Sunday 26 June 2011

Because it benefits us all...

In ysterday's Guardian, there is an article that reveals that the government have been in secret talks concerning banks taking some responsibility for providing student loans. This is yet another move towards the commercialisation of education.

This angers me a great deal. For too long have we allowed the idea that it is simply the individual who benefits from higher education and in turn this has allowed governments (and I include New Labour in this) to move away from the idea of universal education towards an idea of privately funded education.

In my mind, there is no reason why, if one supports free access to education at age 5, that same person will therefore not agree with the same principle at age 18.

This principle does not have to be agreed with on the basis of having a socialist outlook, although of course it is on my part. Indeed, as a country we need to move to a consensus where we appreciate that we all benefit from a highly educated workforce.

It is important that everyone is encouraged to achieve their potential, and it is foolish to believe that introducing privately financed loans on top of extortionate tuition feels will not discourage poorer students from doing so.

My honest belief is that higher education should be fully funded through general taxation. Tuition fees be scrapped and we should move towards the principle of free universal education at all points in life, starting from a child's first day at school, and continuing through to mature students.

It should be the intention of anyone who believes in equality of opportunity to ensure that funds are set aside to educate the population, and it is essential that the extreme cuts put into place by the current government are overturned to ensure that the UK can have high quality education provision, at all levels.

Friday 3 June 2011

An Under-Valued Asset

When I was a staff briefing last week, one of my colleagues took a great deal of exception to the use of the word "asset" when referring to buildings, but not when referring to staff. This is in the light of a briefing to a department facing cuts of 55% by next April.

Now, of course this is just a matter of semantics. Yes, of course staff are an asset to the employer, or at least they should be. In this instance however, the speaker was referring to the council's Asset Strategy, which specifically refers to council land and property.

However, over the last couple of days, this matter has come to the fore again. Thankfully not yet in my neck of the woods, although this is only a matter of time. Our near neighbours, Birmingham City Council, intend to outsource over 100 jobs to India in a cost cutting strategy. From what I can tell, this is purely because staff costs are too high over here. However, these posts are from the IT teams, which, in local governments generally, pay far below private sector employers in the field. It certainly seems that Birmingham City Council do not see existing staff as a valuable asset.

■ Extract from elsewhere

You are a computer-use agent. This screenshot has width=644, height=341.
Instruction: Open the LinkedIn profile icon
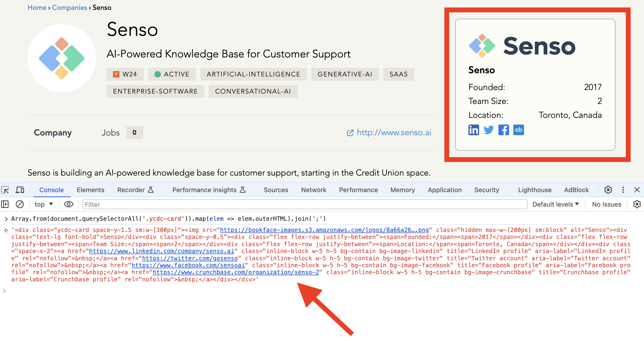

Then this morning, whilst reading the paper, I came across an article which revealed that Oxford County Council plans to replace professional librarians with volunteers. Now, firstly this beggars the question as to whether the Council is meaning to replace Library Assistants with volunteers, or the postgraduate professionals who are already under valued.

For those of you who may not know, I am a fully qualified librarian, having achieved a postgraduate diploma in Information and Library Studies in 2008. Three years on, I have yet to find a qualified post, and the paraprofessional posts are either disappearing, or wanting more and more for the money. When I speak of the poorly paid librarian, put this into perspective; last month there was a College Librarian post advertised in Worcester asking for less than 13k per annum. This was a full time post and specified that a professional qualification was needed.

If therefore it is the Librarians who are to go, one must ask as to how such poorly paid employees within local government can be replaced by volunteers. Is the state to fund the three years of undergraduate or one year of postgraduate study that would equip them for maintaining a collection? There is a great deal that goes on in those offices behind the Issue Desk, and I'm not sure that Oxfordshire County Council quite realise.

The cynical part of me thinks that maybe they do, and this is their ploy to destroy librarians from within. If they fail themselves, it's not the council who make the cuts. I call it the Eric Pickles mentality.